• **How to complete this task**: Nothing but the lines from the one containing "Privacy Policy [menuitem] (891, 1855)" through the end of the material should be restated, and each exactly.

· · · · · · ·

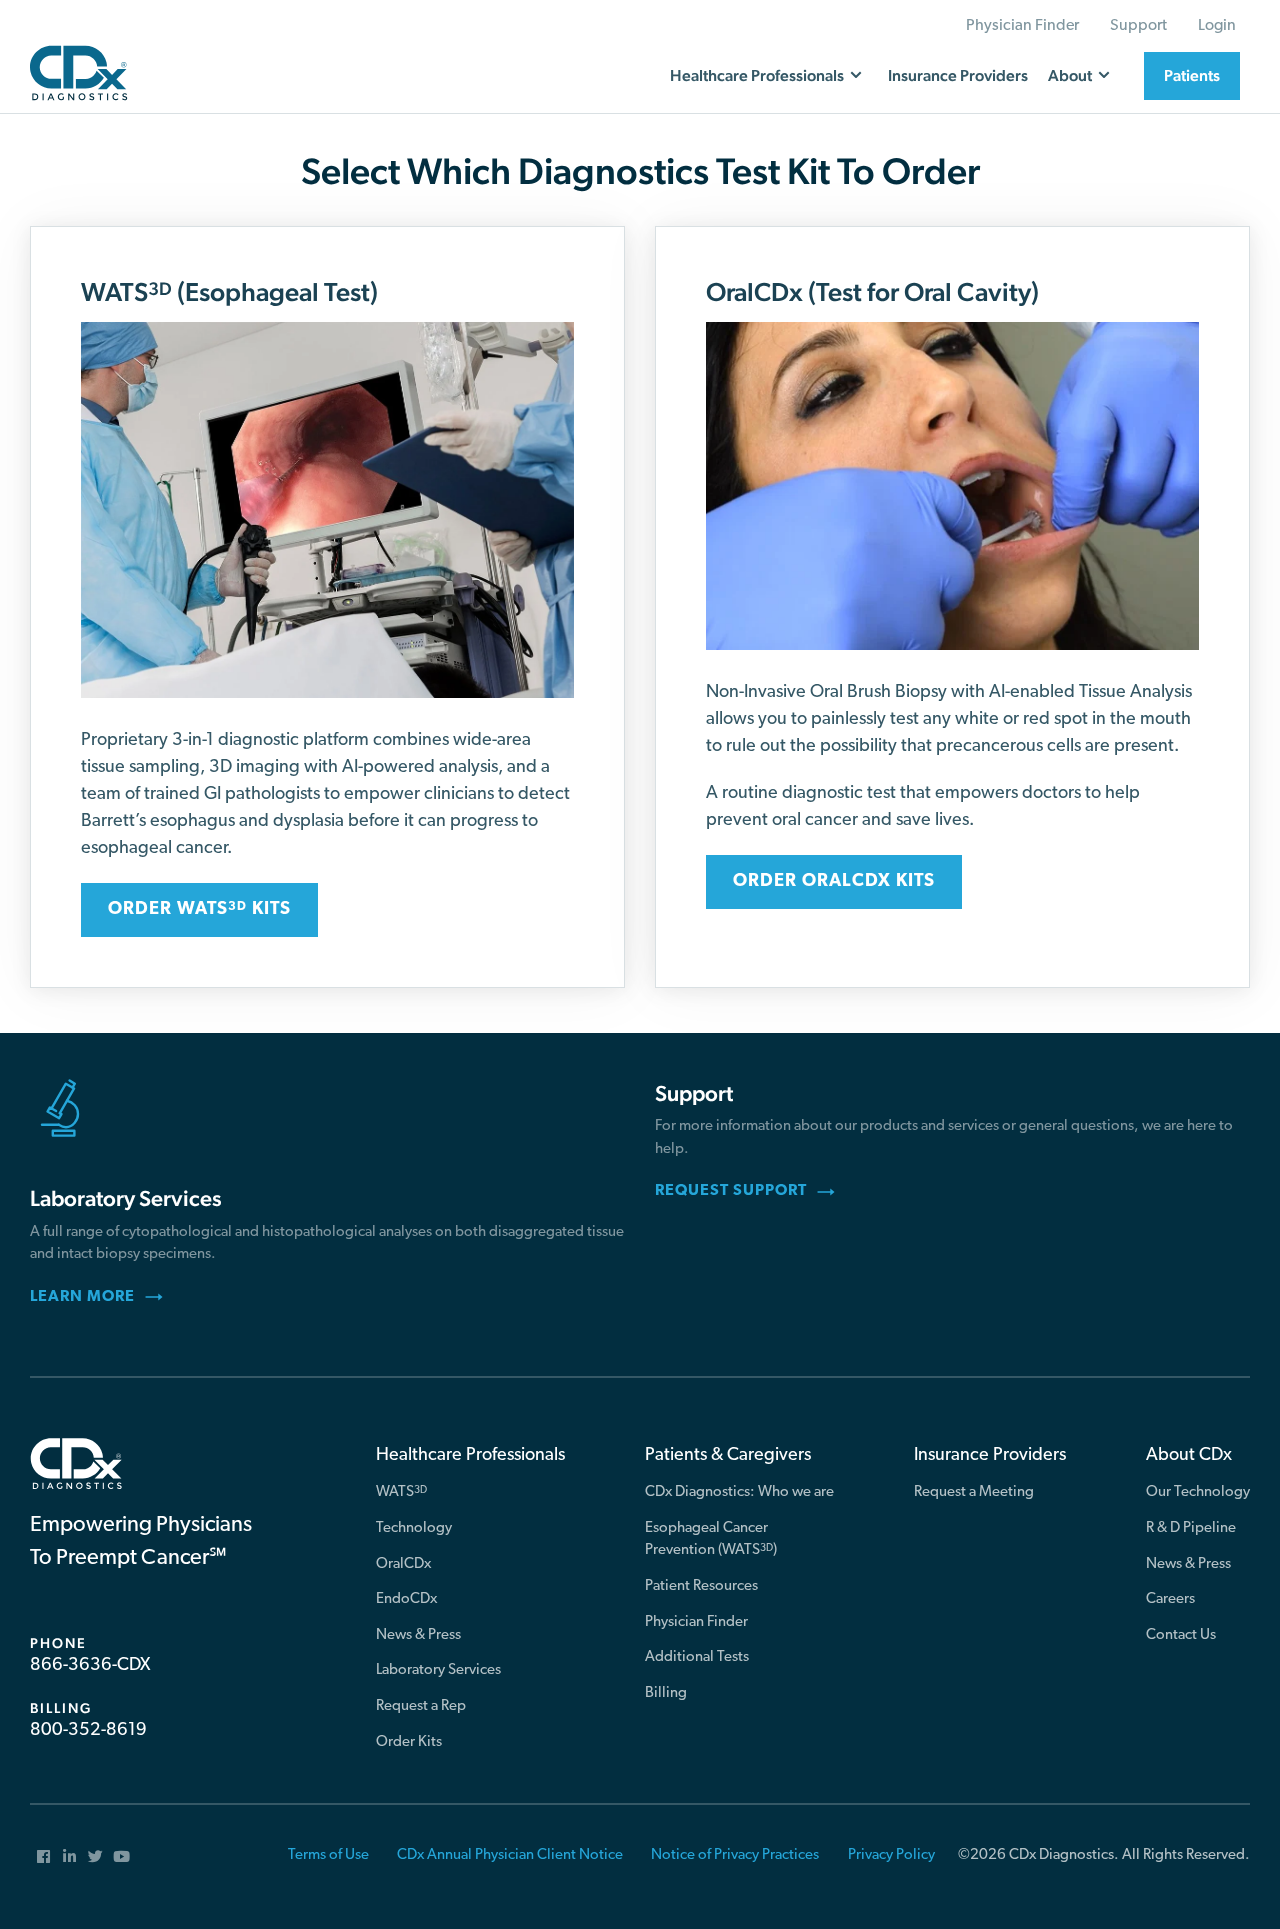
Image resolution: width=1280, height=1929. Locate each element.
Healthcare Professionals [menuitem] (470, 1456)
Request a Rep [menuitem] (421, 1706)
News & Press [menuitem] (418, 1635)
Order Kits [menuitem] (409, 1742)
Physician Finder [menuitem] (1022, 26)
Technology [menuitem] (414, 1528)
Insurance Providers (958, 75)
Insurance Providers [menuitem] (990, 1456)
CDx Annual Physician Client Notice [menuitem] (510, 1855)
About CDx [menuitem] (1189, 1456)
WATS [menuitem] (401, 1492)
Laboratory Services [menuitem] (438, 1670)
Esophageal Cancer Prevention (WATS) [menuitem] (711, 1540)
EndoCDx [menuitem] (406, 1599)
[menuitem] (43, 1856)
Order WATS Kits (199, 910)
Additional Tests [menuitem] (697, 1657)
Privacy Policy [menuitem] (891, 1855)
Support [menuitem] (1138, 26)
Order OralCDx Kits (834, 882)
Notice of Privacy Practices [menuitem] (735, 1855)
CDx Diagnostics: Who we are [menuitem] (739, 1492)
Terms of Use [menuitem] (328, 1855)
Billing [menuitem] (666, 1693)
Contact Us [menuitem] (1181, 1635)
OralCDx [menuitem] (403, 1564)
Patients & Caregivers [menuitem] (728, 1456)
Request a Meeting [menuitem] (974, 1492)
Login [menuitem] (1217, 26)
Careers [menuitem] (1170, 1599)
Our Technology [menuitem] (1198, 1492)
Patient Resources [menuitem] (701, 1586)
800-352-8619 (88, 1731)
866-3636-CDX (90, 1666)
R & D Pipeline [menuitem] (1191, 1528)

· · · · · · ·

• **Reply to the exercise**:
Privacy Policy [menuitem] (891, 1855)
Support [menuitem] (1138, 26)
Order OralCDx Kits (834, 882)
Notice of Privacy Practices [menuitem] (735, 1855)
CDx Diagnostics: Who we are [menuitem] (739, 1492)
Terms of Use [menuitem] (328, 1855)
Billing [menuitem] (666, 1693)
Contact Us [menuitem] (1181, 1635)
OralCDx [menuitem] (403, 1564)
Patients & Caregivers [menuitem] (728, 1456)
Request a Meeting [menuitem] (974, 1492)
Login [menuitem] (1217, 26)
Careers [menuitem] (1170, 1599)
Our Technology [menuitem] (1198, 1492)
Patient Resources [menuitem] (701, 1586)
800-352-8619 (88, 1731)
866-3636-CDX (90, 1666)
R & D Pipeline [menuitem] (1191, 1528)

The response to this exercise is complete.